[Collection entries]
——————————
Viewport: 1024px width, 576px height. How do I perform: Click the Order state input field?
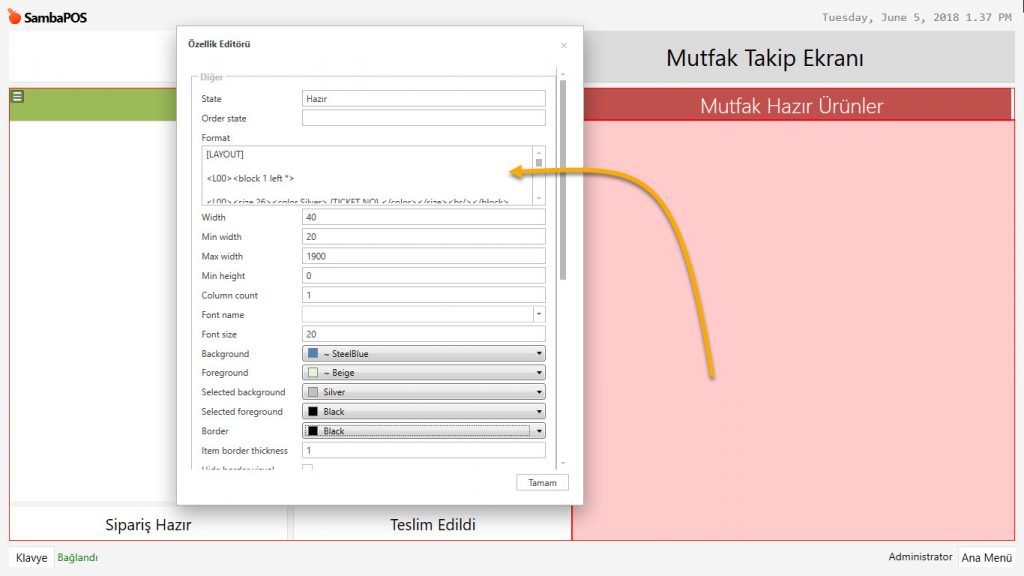tap(423, 118)
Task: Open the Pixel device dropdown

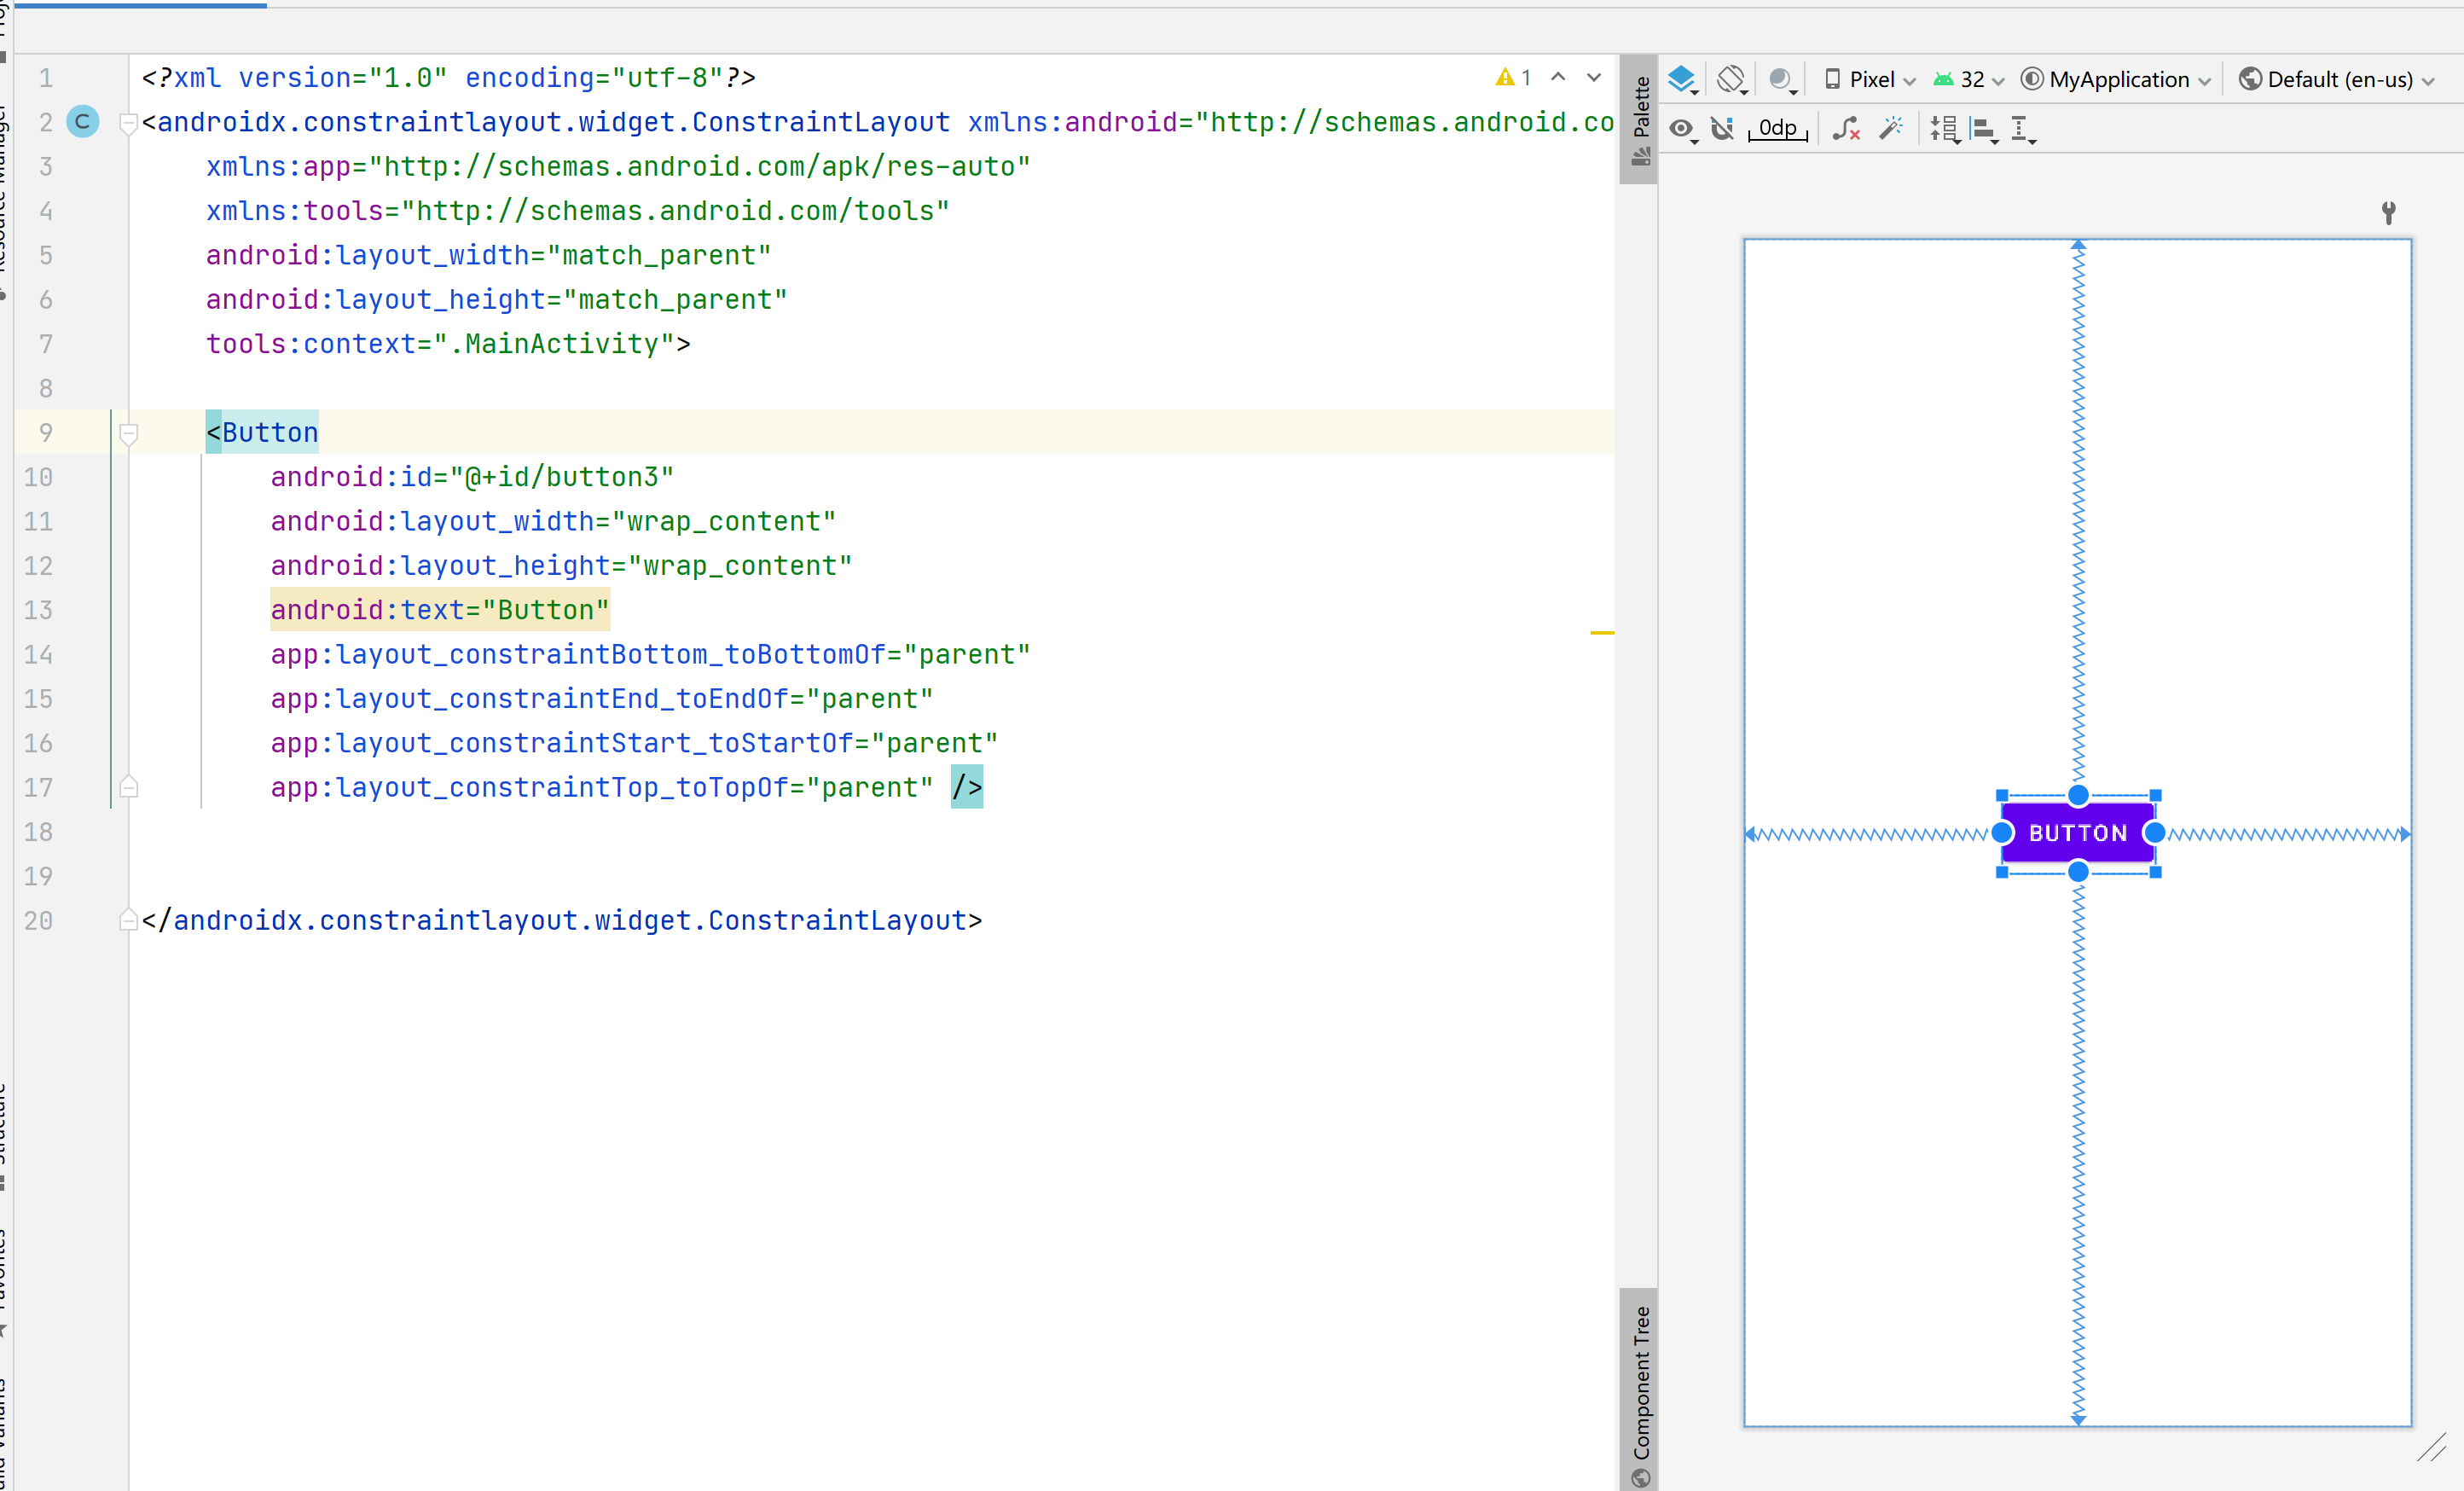Action: coord(1869,79)
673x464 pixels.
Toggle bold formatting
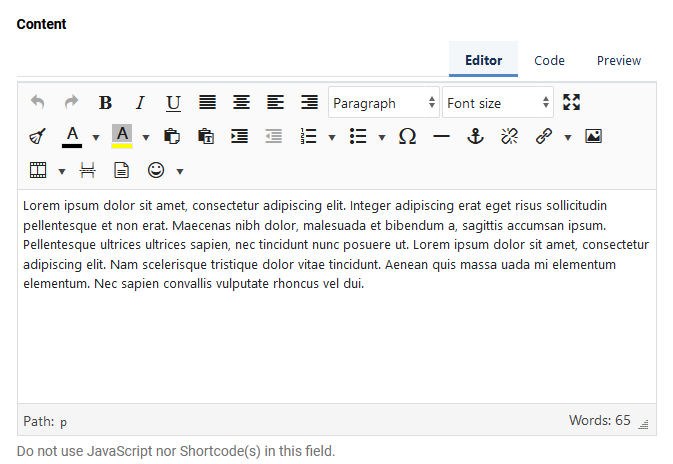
——————————
Set exercise: Reproduce each of the lines above word for word, leaving out the pictures.

Answer below:
Viewport: 1024px width, 576px height. How do I perform: Click the Order state input field?
tap(423, 118)
Task: Open the Pixel device dropdown

Action: coord(1869,79)
673x464 pixels.
Toggle bold formatting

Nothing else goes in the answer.